If it helps your feelings at all, NY, part of it is the flying time between the two of you. I can be in Miami for breakfast and still get to Brooklyn for, well....BREAKFAST.
If I was a cheating, double life leading woman, this would come in very handy indeed...to thwart my two families from ever finding out the horrible truth and destroying everyones lives.
Not that I've thought about doing that.
At all.
I only use the short distance for good. The beach, the food, the nightlife, the general Miaminess of it all.
I love that I don't have to be a driver to enjoy the city.
That I can lead a 24 hour life (us New Yorkers are so spoiled) and not have to readjust my tempo.
That I can go sit on the beach at 3am and walk back home, kicking sand all the way.
That I don't really have to put on any damn clothes.
I love Miami.
I've taken countless last minute flights out. The 9:45 to Fort Lauderdale and then the short, gorgeous ride in.
Did my round of the boutique hotels, The Raleigh becoming my favorite, but the Shore Clubs penthouse bonanza was exquisite.
Rented condos, stayed a while...rented delicious townhouses...
This story fell on an eve where the townhouse I had rented, suddenly seemed not as exciting as crashing a hotel.
Had I only just gone the 8 extra blocks...this wouldn't have happened.
I blame the mojitos.
I blame Tyson (not the actual Tyson, Tyson...)
This starts with people watching. As I always did, making my way to a different restaurant every night, kicking back at a street table, having a dinner, drinks, scrawling in my giant notepad.
I got to know all the waiters because they all asked me the same question, "What do you do?'
Always in the same terribly confused sweet tone.
"I see you come here all the time, never with anyone, you're so quiet! You just. Write!"
Maybe I write stuff.
"I write stuff". I would answer.
"Are you writing a book?"
"I hope so, otherwise all these extra pages are just completely useless" I would lick back quickly with a smile.
I didn't really pay for much. I really liked that. I'm pretty sure no one spit in my food either. That's a good thing.

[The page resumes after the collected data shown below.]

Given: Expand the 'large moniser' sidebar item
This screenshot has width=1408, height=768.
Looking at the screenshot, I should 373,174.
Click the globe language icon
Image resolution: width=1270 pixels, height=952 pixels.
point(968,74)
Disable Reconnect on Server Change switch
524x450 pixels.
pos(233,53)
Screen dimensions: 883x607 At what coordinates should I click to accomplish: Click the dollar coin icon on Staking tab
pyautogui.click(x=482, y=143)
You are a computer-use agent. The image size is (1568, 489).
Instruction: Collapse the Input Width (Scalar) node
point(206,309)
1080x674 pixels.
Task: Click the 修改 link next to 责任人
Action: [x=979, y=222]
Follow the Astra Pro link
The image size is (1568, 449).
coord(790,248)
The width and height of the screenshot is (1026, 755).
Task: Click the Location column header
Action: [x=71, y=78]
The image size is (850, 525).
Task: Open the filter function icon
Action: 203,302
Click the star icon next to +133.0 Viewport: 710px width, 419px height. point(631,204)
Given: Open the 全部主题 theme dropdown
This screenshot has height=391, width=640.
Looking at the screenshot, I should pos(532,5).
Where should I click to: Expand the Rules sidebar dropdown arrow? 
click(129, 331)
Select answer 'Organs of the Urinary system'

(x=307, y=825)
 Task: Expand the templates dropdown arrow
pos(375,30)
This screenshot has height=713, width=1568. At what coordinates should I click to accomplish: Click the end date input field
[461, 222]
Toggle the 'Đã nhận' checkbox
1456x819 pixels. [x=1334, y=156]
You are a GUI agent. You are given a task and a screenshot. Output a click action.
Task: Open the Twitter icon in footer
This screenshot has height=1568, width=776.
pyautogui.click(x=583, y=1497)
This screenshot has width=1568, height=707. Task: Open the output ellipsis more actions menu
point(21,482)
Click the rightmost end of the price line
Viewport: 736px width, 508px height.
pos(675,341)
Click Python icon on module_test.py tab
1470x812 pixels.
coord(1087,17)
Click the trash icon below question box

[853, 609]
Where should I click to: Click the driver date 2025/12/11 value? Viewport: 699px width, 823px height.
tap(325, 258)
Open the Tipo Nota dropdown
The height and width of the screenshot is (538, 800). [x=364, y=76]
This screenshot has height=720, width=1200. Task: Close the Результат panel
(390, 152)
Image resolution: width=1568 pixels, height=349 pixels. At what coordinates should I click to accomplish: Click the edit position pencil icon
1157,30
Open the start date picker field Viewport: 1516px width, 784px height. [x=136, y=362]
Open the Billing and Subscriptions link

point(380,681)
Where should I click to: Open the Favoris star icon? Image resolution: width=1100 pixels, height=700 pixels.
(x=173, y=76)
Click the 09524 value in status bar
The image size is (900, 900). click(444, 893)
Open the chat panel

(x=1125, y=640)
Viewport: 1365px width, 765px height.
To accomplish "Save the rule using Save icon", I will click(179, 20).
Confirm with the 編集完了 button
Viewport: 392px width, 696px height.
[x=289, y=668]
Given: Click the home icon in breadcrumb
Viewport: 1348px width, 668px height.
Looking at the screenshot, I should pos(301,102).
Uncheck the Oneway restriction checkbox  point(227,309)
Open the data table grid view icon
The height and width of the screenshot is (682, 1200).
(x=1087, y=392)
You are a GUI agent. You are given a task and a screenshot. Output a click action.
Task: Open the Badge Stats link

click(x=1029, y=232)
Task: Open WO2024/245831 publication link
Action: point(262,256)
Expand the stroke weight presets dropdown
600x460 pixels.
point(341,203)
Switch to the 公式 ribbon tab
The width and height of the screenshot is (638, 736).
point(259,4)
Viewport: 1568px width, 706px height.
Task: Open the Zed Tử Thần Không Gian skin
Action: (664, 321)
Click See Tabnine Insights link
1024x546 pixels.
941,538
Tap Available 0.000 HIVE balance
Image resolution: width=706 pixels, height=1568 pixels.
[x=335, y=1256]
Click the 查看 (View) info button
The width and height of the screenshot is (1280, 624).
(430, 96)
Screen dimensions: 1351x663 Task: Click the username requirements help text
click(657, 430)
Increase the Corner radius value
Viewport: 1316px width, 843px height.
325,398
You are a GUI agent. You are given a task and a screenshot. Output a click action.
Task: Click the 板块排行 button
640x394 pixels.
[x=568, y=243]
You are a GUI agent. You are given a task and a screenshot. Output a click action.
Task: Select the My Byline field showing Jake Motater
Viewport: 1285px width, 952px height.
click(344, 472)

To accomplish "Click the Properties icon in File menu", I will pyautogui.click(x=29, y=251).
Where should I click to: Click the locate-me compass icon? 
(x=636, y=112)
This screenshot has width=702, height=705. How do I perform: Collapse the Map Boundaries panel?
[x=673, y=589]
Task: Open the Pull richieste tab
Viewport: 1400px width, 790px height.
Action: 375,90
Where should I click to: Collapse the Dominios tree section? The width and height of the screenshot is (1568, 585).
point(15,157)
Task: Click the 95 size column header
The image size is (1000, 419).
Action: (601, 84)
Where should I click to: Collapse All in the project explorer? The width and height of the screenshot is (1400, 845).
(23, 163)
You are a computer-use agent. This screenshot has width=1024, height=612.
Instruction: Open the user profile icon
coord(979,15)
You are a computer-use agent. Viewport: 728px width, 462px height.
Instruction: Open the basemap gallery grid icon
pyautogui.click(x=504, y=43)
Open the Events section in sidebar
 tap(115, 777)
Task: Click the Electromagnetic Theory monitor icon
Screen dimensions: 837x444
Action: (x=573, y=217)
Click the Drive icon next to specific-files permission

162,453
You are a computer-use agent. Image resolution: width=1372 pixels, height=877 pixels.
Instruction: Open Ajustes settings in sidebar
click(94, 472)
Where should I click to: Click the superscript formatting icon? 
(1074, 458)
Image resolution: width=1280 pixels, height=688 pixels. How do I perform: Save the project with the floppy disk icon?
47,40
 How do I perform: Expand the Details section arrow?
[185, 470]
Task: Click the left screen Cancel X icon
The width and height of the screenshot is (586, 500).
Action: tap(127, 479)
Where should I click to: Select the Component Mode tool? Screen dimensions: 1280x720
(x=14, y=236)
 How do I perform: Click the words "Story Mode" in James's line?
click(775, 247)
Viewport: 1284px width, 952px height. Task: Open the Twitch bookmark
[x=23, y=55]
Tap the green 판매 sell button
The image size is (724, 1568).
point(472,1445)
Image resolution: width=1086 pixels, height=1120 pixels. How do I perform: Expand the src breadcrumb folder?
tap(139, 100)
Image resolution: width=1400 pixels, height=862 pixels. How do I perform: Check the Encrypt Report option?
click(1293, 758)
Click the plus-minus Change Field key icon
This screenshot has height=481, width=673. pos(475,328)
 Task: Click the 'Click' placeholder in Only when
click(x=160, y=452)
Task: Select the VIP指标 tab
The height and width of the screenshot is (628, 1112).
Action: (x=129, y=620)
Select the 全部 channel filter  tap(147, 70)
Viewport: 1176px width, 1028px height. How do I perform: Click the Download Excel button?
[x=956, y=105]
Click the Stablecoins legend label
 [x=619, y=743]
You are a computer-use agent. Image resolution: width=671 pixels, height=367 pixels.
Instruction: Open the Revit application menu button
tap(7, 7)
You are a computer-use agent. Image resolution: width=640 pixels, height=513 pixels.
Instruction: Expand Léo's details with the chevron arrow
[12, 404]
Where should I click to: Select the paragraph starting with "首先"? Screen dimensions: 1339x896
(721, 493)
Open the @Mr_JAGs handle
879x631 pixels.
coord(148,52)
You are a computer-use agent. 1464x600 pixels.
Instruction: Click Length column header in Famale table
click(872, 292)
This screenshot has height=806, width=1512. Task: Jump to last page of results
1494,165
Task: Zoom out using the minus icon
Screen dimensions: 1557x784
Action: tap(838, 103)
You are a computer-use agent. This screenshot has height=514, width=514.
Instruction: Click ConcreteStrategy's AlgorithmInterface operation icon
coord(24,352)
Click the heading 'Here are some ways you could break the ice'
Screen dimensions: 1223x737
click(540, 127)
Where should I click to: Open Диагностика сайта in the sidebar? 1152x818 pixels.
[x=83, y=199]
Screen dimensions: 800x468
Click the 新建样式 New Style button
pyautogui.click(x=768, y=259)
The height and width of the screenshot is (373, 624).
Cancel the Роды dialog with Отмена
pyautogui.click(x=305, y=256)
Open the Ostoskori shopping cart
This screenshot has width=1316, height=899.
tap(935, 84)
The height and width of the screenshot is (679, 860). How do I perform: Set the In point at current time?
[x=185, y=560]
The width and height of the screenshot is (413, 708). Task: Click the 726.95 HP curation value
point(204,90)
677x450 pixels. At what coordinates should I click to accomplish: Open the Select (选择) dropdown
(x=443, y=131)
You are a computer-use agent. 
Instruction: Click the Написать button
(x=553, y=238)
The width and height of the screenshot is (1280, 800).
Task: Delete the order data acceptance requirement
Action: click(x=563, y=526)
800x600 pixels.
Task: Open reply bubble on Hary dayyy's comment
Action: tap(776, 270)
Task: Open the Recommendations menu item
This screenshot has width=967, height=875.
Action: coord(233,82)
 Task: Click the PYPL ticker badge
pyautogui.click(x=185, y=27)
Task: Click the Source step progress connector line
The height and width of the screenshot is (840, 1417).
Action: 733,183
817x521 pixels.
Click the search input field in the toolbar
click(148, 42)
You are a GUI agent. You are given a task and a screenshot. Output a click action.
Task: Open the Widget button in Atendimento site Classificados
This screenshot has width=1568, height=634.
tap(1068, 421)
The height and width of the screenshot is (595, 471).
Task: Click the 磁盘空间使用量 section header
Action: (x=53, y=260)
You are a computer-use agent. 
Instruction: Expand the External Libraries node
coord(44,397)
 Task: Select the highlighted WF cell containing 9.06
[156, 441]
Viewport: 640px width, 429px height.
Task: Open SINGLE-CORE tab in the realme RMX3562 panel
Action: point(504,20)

I used to work as a waitress and I used to--- that's another chapter...
One of those writing nights, I was enjoying an amazing salad at ..(I won't say the name of the place, but it rhymes with, "Shmews Shafay"...) when a God, made of God like material, walked up, pulled out the chair next to me, sat down and lit my cigarette.
Incidentally, I always have a cigarette hanging out of my mouth when writing. Like a truck driver. Or a moll (thanks for the vocab, Guy.)
I did what normal people would do (I've met some of them and picked up their habits.)
I jumped back, alarmed at first, then, upon looking up and seeing Jesus' halo, lean in and accept the flame. Of my new burning desire.
"You're jumpy." he said, laughing.
"I'm not-ack, ack, ack, ju-hum-ack--" I responded. His presence had made me forget the importance of separating the inhalation of smoke from talking. I just mashed them together with crap results.
"First cigarette?" said Black Jesus.
Oh, he's quick. This was going to be a problem. Too quick. I don't know how to... wait...yes I do.
I threw a side glance combined with a quick head nudge towards the cigarette burial grounds in the ashtray before replying, "Yes. Firsteen thousand cigarette. I almost got it down. Almost."
Ha, ha! POW! Right back at you! BAM! BAM! Whaaaataaaw! Take that joke! Take it! Uh, uh, uhhhhhhhhh....
He smiled. No verbal response. Just a smile. Oh, yeah. He's really good. If you can't defeat a joke, OR you know you could dismantle it's vertebrae, that's the right response. I had a feeling he was a joke chiropractor. Oooh. Chills.
I smiled back.
"I'm Tyson," he said.
"Jean." I held out my hand to meet his, happy to not receive the "kiss on the hand" crap, or the "limp fish" handshake. He greeted me like a normal person, with normal hand and arm muscles, that you would shake hands with. This is a big deal to me. Especially in my business, men tend to freak out at the introduction segment. 90% of them have no idea what's offensive or lame. He was spot on.
Good job Tyson.
"Can I sit?" he asked, touching the chair back gently.
"I don't know. Can you? How's your flexibility? I hope you don't have trouble sitting. I can't really.... we could ask for some sort of assistance, if you can--"
He was already sitting by the time I got to "flexibility."
Super impressed.
We talked.
We talked for hours...drank...talked... talked some more...drank some more...talked less...
The best part of it was the non awkward silence. We sat...and drank...and smiled. I smoked. He lit my cigarettes.
As romantic as this seems, let me say this...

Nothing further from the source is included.